■ **What is needed**: Set down the lines below, exactly, starting at the one that contains "Screen dimensions: 826x649" and stopping at the last line, inclusive. Omit pictures.

Source data
--
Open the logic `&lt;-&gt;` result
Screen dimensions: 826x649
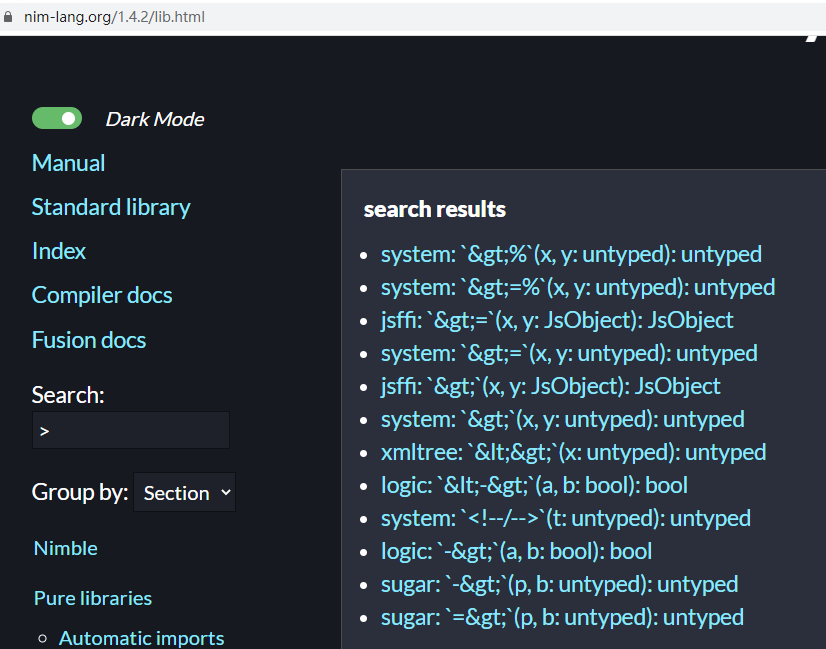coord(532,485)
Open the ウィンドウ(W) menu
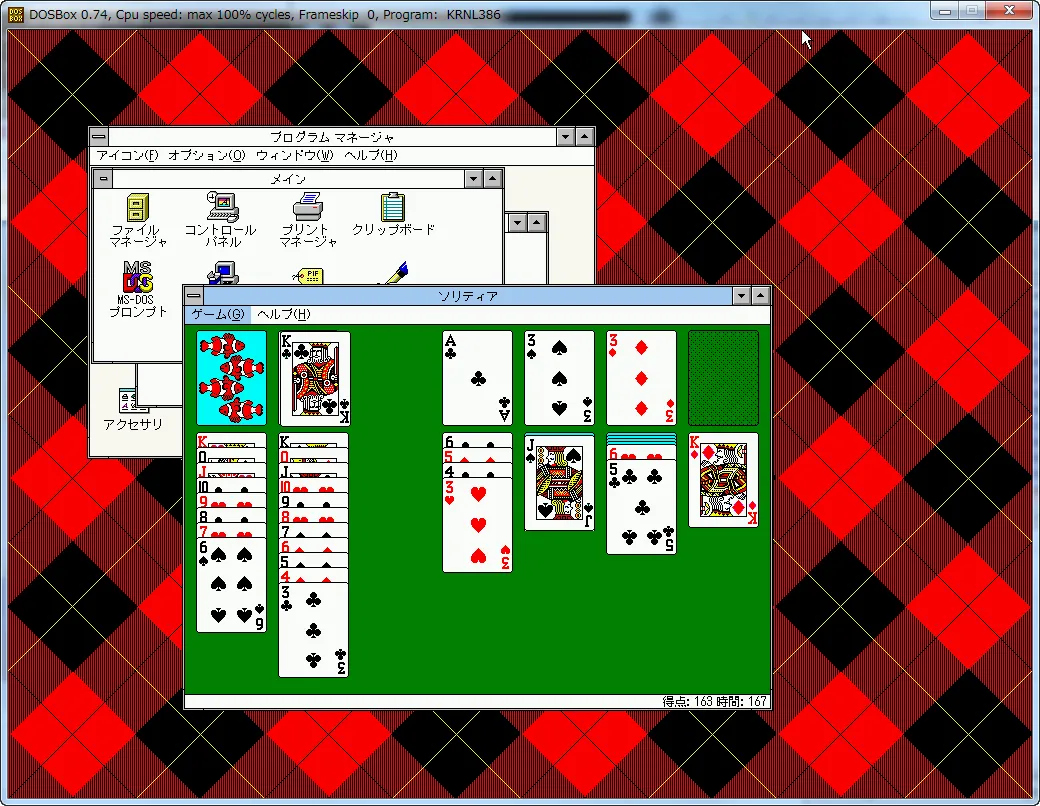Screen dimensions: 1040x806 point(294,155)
--
■ **Written response**:
Screen dimensions: 826x649
coord(532,485)
Open the ウィンドウ(W) menu
Screen dimensions: 1040x806 point(294,155)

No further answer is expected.